# 1. Simple Statistics and NLTK

The following exercises use a portion of the Gutenberg corpus that is stored in the corpus dataset of NLTK. [The Project Gutenberg](http://www.gutenberg.org/) is a large collection of electronic books that are out of copyright. These books are free to download for reading, or for our case, for doing a little of corpus analysis.

To obtain the list of files of NLTK's Gutenberg corpus, type the following commands:

In [13]:
import nltk
nltk.download('gutenberg')
gutenberg=nltk.corpus.gutenberg
gut_fileids=nltk.corpus.gutenberg.fileids()
gut_fileids

[nltk_data] Downloading package gutenberg to
[nltk_data]     C:\Users\jakev_000\AppData\Roaming\nltk_data...
[nltk_data]   Package gutenberg is already up-to-date!

#### [TASK DESCRIPTION]
Reproduce the passage on simple statistics and NLTK word for word, including its code and output lines.

#### [STORED RECORDS]
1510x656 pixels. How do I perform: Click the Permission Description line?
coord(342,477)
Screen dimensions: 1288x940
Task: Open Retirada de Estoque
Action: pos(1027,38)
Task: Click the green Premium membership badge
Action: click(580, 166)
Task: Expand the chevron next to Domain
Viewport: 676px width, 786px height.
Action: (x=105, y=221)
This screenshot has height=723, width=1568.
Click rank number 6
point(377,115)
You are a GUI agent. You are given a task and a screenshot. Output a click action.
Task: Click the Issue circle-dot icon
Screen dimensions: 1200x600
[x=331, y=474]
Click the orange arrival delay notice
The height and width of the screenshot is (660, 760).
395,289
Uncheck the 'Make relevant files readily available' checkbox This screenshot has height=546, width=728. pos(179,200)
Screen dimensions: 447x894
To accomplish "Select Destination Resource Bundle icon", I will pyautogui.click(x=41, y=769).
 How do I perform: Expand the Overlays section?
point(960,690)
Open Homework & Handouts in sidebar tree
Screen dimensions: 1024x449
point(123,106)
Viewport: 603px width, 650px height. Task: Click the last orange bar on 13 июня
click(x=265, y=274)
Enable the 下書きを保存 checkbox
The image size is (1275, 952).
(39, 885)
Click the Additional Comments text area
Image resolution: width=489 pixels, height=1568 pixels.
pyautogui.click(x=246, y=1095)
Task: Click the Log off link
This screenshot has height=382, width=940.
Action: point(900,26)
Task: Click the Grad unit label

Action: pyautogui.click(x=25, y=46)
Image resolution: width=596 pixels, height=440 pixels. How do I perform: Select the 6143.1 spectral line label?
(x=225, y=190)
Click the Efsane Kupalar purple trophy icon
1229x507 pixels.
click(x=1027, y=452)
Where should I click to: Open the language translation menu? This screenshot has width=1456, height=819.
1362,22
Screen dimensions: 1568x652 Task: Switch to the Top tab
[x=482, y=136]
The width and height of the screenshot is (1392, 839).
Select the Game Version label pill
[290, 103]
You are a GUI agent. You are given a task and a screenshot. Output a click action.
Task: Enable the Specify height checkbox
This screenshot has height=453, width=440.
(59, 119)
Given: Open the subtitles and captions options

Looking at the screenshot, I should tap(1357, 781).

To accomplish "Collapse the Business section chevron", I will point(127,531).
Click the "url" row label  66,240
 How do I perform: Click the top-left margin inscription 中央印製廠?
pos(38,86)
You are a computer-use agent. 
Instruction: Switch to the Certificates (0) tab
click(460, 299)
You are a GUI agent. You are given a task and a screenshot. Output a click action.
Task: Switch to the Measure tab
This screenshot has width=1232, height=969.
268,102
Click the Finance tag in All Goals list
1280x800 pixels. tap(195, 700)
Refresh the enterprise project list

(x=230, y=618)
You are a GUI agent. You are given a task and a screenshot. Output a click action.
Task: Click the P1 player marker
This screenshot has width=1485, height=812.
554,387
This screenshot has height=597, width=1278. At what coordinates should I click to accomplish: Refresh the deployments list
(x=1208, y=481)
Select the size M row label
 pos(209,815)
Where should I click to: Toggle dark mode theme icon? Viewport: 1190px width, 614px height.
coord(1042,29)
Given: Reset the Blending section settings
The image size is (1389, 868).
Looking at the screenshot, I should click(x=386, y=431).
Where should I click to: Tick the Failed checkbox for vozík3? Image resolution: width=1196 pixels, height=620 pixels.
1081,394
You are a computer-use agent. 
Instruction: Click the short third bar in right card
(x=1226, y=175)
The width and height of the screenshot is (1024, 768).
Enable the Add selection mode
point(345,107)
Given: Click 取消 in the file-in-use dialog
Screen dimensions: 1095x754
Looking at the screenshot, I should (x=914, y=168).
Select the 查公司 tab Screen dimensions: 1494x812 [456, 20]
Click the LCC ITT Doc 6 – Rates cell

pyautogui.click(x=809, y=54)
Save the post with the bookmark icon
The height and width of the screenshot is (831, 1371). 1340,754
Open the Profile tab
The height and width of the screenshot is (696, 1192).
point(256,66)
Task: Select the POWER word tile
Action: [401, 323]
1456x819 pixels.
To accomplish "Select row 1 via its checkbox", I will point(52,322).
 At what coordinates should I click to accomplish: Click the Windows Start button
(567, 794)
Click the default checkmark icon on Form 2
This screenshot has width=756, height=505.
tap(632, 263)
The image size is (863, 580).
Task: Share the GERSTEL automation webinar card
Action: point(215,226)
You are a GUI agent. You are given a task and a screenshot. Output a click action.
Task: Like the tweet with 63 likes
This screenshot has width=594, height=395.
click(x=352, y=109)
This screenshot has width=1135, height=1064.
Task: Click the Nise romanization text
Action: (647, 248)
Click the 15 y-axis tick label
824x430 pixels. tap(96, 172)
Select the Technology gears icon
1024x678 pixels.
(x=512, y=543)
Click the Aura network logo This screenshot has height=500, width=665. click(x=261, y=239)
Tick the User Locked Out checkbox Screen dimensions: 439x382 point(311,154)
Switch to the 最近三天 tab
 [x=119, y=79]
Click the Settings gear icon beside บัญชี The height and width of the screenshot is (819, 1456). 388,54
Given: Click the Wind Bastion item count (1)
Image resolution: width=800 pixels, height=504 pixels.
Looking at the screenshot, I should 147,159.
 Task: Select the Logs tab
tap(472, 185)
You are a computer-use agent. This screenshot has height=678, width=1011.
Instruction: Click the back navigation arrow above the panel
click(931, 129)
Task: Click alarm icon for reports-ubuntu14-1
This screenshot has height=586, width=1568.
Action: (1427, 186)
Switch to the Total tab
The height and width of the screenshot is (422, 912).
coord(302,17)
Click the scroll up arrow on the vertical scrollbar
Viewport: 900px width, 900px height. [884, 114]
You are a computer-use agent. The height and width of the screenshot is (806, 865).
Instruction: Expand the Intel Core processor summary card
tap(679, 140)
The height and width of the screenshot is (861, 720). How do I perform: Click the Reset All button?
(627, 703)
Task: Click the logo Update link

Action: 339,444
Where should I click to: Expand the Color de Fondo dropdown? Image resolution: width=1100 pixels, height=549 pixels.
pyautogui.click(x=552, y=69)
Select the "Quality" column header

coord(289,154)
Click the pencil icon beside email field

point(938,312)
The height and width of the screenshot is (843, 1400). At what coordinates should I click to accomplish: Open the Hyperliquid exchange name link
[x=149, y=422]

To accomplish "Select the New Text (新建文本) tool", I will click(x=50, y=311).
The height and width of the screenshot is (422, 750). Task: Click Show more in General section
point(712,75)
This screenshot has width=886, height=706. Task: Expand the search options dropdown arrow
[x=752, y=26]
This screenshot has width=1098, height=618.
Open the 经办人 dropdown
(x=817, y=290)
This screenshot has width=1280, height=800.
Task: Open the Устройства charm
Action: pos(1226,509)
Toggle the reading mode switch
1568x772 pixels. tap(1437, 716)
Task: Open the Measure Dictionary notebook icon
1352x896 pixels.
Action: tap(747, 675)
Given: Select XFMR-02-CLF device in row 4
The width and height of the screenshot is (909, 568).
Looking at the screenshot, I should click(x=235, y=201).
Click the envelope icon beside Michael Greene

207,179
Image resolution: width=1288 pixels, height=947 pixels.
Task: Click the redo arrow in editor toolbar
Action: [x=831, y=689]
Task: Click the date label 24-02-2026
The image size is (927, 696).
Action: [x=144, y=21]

#### [EXERCISE OUTPUT]
# 1. Simple Statistics and NLTK

The following exercises use a portion of the Gutenberg corpus that is stored in the corpus dataset of NLTK. [The Project Gutenberg](http://www.gutenberg.org/) is a large collection of electronic books that are out of copyright. These books are free to download for reading, or for our case, for doing a little of corpus analysis.

To obtain the list of files of NLTK's Gutenberg corpus, type the following commands:

In [13]:
import nltk
nltk.download('gutenberg')
gutenberg=nltk.corpus.gutenberg
gut_fileids=nltk.corpus.gutenberg.fileids()
gut_fileids

[nltk_data] Downloading package gutenberg to
[nltk_data]     C:\Users\jakev_000\AppData\Roaming\nltk_data...
[nltk_data]   Package gutenberg is already up-to-date!